Il est difficile de ne pas reconnaître que Rocky fait partie de l'imaginaire collectif de nos jours. Référencé dans de nombreuses œuvres, son thème principal est sorti de son contexte à tout va. Quand je l'ai vu, de fait, j'étais certain de savoir à quoi m'attendre : un film sur la boxe avec un héros culte et une scène d'entraînement assez kitsch. Voilà l'image que je me faisais. Résultat ? Je ne pensais pas trouver en Rocky des sensations plus fortes que dans les nekketsu les plus enflammés.
Le squelette du film est un crescendo sans répit. Il démarre lentement, pose un contexte inintéressant et des personnages un peu lourds dans leur écriture, et ne retient pas tant l'attention que ça. On a du mal à s'attacher à Rocky au début et à ses vaines tentatives de drague envers Adrian ; on n'arrive pas à comprendre ce qu'il lui trouve, et on voit juste en lui la caricature d'un loser. Qu'est-ce qui saurait expliquer qu'on se retrouve devant les crédits de fin avec du feu dans les yeux, contents des exploits qu'il a accompli au cours du film, attachés à ce personnage si peu subtil dans son exposition ? C'est quelque chose qu'il m'est encore difficile à expliquer, et c'est pour ça que j'ai autant aimé le film contre toute attente. Il n'y a pas un petit moment qu'on pourrait noter comme déterminant pour le personnage afin de l'édifier ; c'est une continuité, un tout. Le fait de suivre une évolution qui part de si bas pour arriver à un climax si haut, c'est ça la force de Rocky sur sa forme.
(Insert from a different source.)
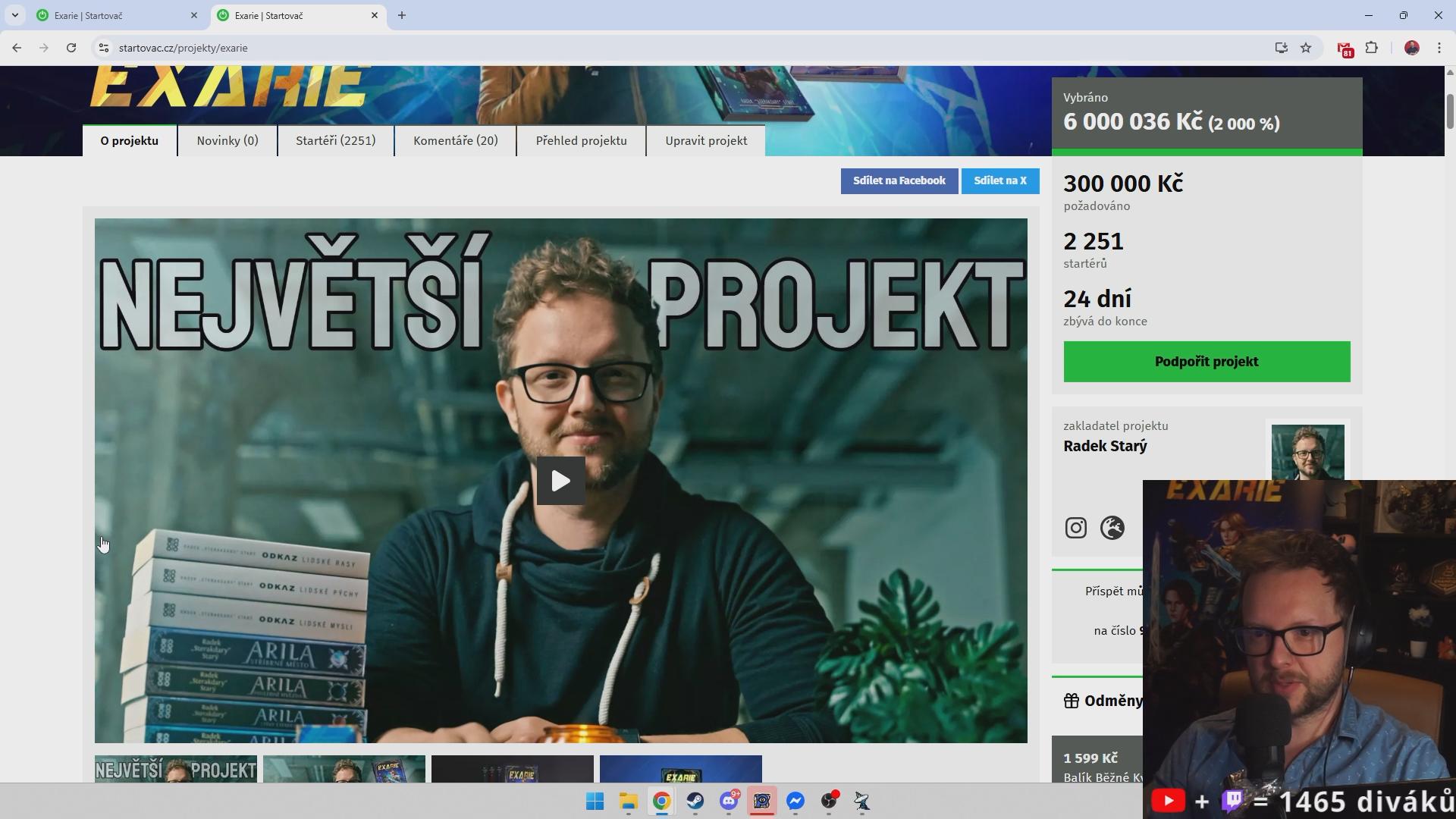1456x819 pixels.
Task: Switch to the Startéři (2251) tab
Action: 335,141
Dès qu'on voit Apollo Creed annoncer son désir de défier un illustre inconnu du monde de la boxe, on sait parfaitement qu'il s'agira de Rocky. Le combat final est attendu depuis le (presque) début du film, et le problème avec ce genre d'événements chauffés avec autant d'avance, c'est qu'ils risquent de perdre leur impact. À trop hausser les attentes de quelqu'un, il est plus facile de le décevoir, et c'est pour ça que les plot twists les moins télégraphiés sont souvent les plus efficaces. Mais Rocky prend ce pari risqué et fonce dans le tas. Et nous faire suivre l'entraînement de Rocky avec le sourire aux lèvres et le soutenir de tout cœur pendant qu'il fait face à Apollo, il y arrive ! D'un ridicule lourdaud qu'on regardait de haut, Rocky est devenu un personnage bien plus humble, admirable, et attachant ; et la façon dont le déroulement du film réussit à l'anoblir est tout simplement incroyable.
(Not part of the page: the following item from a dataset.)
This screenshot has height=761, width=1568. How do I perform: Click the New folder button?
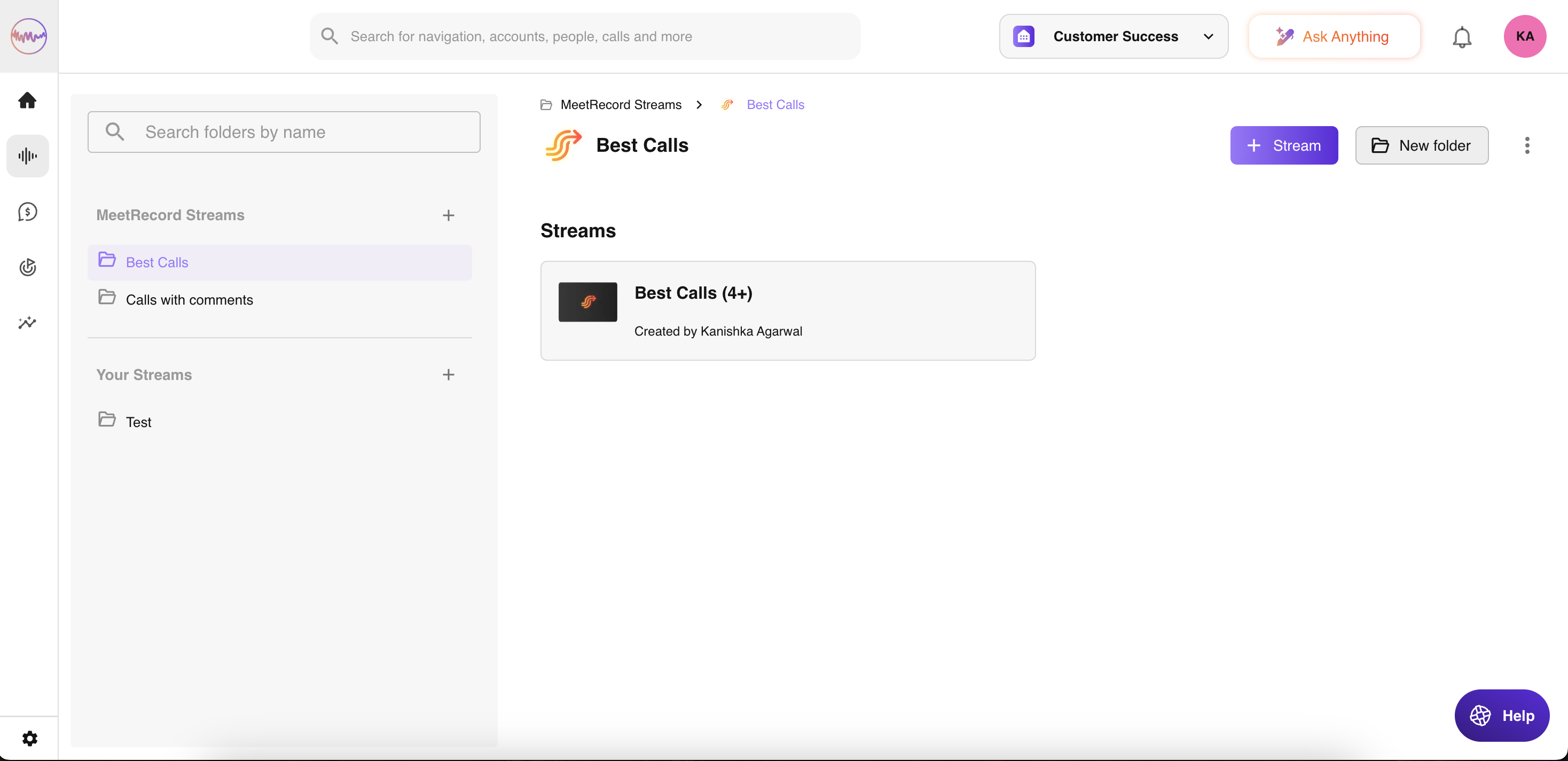pyautogui.click(x=1421, y=145)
Évidemment qu'on peut prendre le film et se contenter de dire qu'il illustre le Rêve Américain et qu'il ne fait rien de plus. « Tout le monde peut accomplir ses rêves », serait-ce vraiment le fond de Rocky ? Je ne l'ai, personnellement, pas entendu de cette oreille. Rocky perd à la fin et ne s'en soucie même pas. Le succès ne résidait pas tant dans l'issue du combat que de se surpasser et de tenir tête à Apollo. Rocky n'a pas de désir particulier tout le long du film, si ce n'est de devenir un homme meilleur et d'être avec Adrian, quelque chose de démesurément modeste à côté de la chance qu'on lui offre d'affronter Apollo. C'est ce qui joue en faveur de ce côté touchant et sincère qu'a le film, et qui lui donne cette aura bienveillante envers tous les losers qui ont envie de se prendre en main. Et ça, je ne vois pas comment ne pas le respecter.